Beka P., Here…
In the vast and desolate Mojave Desert sits a high school. It’s not just any school, it’s the last stop for many troubled 11th and 12th graders. Triumphs are few and far between, graduations even more rare, but when there’s success it is ever so sweet. The Bad Kids, directed by Keith Fulton and Lou Pepe, follows three teens through their time at Black Rock High School, an alternative institution. The film focuses on Joey, whose turbulent home life leaves him struggling to cope with the normalcy of everyday life; Jennifer, whose lack of confidence stems from an emotionally abusive father; and Lee, a teen parent trying to raise a child with a classmate all the while fighting to compensate for his educational shortcomings.
It’s crystal clear early on that there’s an inescapable link between outside environmental forces and performance in the classroom: when things are good for the kids outside of school, their accomplishments are greater, their attitudes are better, and their hopes are higher. It’s the tumultuous times that are difficult to watch, as they wreak havoc on every nook and cranny of the students’ lives. Joey, who the film focuses on quite a bit, vacillates between such high highs and such low lows that it’s impossible to fathom how he will ever make it in this world, much less in high school.
He lives with a drug addicted mother, whose habits he’s fast learning, and from time to time is taking care of an ex-girlfriend’s child whom she had with another man. When these demons haunt him, he doesn’t sleep and he has no real motivation to do anything. It seems like he doesn’t care at all about his success; however, you see an entirely different young man when he’s on the other end of the spectrum. Joey wins student of the month, he receives gift cards for perfect attendance, and for all intents and purposes appears to be on the right track. Until the next bump in the road. And it’s like this for all three students, up and down and round and round with highs and lows that are heart breaking to watch.
But this is high school you say… that’s normal. And to an extent it is normal. Every high school student is going to have emotional ups and downs and problems that feel like they will be earth shattering, but these are problems that kids shouldn’t have to deal with- these are adult issues.

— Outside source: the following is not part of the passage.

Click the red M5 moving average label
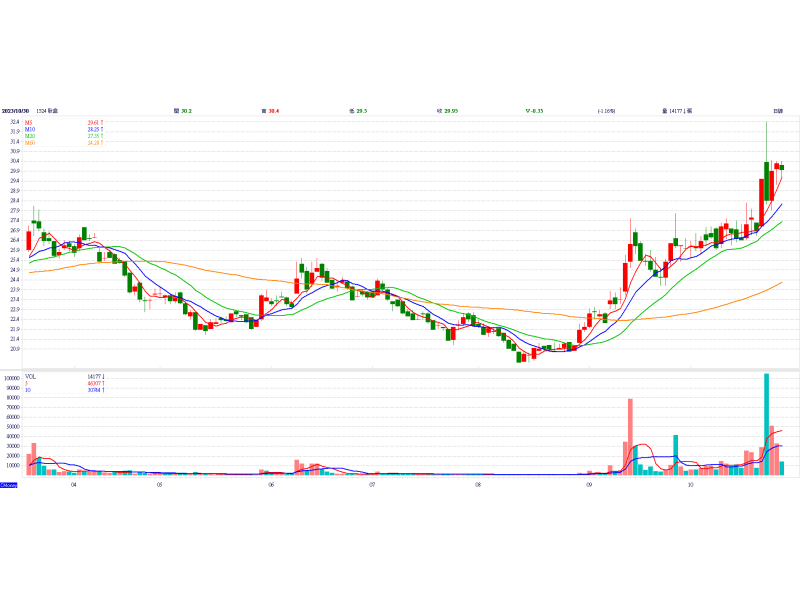 29,122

I like the fact that the title of the film has “kids” in it because it’s important to realize that they are just that: kids. They aren’t small adults- they are still growing up. The part I don’t love is “bad.” While it could be that the outside world sees them that way and the film is attempting to shed light on the situation, it still feels wrong as a label.
The best and most harrowing part of the film is the school’s principal, Vonda Viland. While everyone else is up and down, she is a constant. She’s the glue that holds everything together. She acts not only as the principal, but as a friend, cheerleader, confidant, therapist and surrogate mom. She’s all that and more. Every day she goes out to meet the bus and greet the students and she keeps tabs on them like no other. She lifts them up and attempts to help them navigate through the tricky times. The message she so subtly conveys is that even when you go above and beyond, even trying your hardest day in and day out- you can’t control other’s behaviors. She can’t save every kid. That doesn’t make them bad, it’s just life. The Bad Kids is a hard take on reality that is at times too busy, but at its most basic moments, beautiful.